[DATA PROVIDED start]
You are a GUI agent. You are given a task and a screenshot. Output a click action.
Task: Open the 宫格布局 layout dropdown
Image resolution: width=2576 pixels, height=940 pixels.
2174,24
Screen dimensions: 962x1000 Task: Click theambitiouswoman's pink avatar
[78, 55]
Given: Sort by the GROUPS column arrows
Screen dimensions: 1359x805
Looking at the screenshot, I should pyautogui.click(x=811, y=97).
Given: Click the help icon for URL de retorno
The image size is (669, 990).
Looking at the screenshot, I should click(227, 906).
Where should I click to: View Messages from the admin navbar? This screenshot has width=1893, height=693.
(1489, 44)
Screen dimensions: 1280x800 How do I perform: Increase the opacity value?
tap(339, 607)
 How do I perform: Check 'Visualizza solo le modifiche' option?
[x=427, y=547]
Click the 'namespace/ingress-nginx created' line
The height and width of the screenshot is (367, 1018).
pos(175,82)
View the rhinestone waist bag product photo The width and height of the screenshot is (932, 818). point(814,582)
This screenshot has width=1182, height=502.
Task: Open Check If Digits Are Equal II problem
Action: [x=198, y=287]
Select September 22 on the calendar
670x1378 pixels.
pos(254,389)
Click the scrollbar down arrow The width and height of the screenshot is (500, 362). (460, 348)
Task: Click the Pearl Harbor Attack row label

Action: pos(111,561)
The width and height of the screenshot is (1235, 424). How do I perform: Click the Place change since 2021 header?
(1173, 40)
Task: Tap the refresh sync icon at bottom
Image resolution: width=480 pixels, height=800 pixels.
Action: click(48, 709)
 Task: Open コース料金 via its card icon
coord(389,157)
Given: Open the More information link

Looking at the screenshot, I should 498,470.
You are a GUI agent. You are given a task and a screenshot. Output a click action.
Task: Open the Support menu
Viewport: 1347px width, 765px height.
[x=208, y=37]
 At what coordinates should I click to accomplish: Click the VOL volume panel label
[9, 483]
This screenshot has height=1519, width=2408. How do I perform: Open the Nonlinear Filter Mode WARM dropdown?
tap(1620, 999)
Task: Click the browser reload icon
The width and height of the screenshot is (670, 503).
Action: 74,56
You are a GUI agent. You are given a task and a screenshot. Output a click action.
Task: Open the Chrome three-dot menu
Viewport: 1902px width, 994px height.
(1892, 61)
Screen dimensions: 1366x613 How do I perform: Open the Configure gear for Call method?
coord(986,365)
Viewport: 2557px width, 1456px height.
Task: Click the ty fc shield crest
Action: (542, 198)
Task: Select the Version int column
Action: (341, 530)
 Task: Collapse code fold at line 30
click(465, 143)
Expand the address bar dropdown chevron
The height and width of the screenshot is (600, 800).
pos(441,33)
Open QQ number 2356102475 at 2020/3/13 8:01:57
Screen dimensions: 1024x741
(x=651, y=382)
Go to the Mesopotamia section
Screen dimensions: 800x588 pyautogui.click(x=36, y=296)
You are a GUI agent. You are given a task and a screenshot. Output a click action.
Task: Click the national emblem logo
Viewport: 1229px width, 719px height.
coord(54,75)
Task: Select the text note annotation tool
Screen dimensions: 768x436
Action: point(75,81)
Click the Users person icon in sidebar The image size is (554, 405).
[DATA PROVIDED end]
AIM ▸ Reproduce the part of the rows that opens with the line containing "How do I perform: Check" and closes with the line containing "pos(175,82)", changing "option" to "checkbox" and leaving everything else unchanged.

RESULT OF THE EXERCISE ▸
 How do I perform: Check 'Visualizza solo le modifiche' checkbox?
[x=427, y=547]
Click the 'namespace/ingress-nginx created' line
The height and width of the screenshot is (367, 1018).
pos(175,82)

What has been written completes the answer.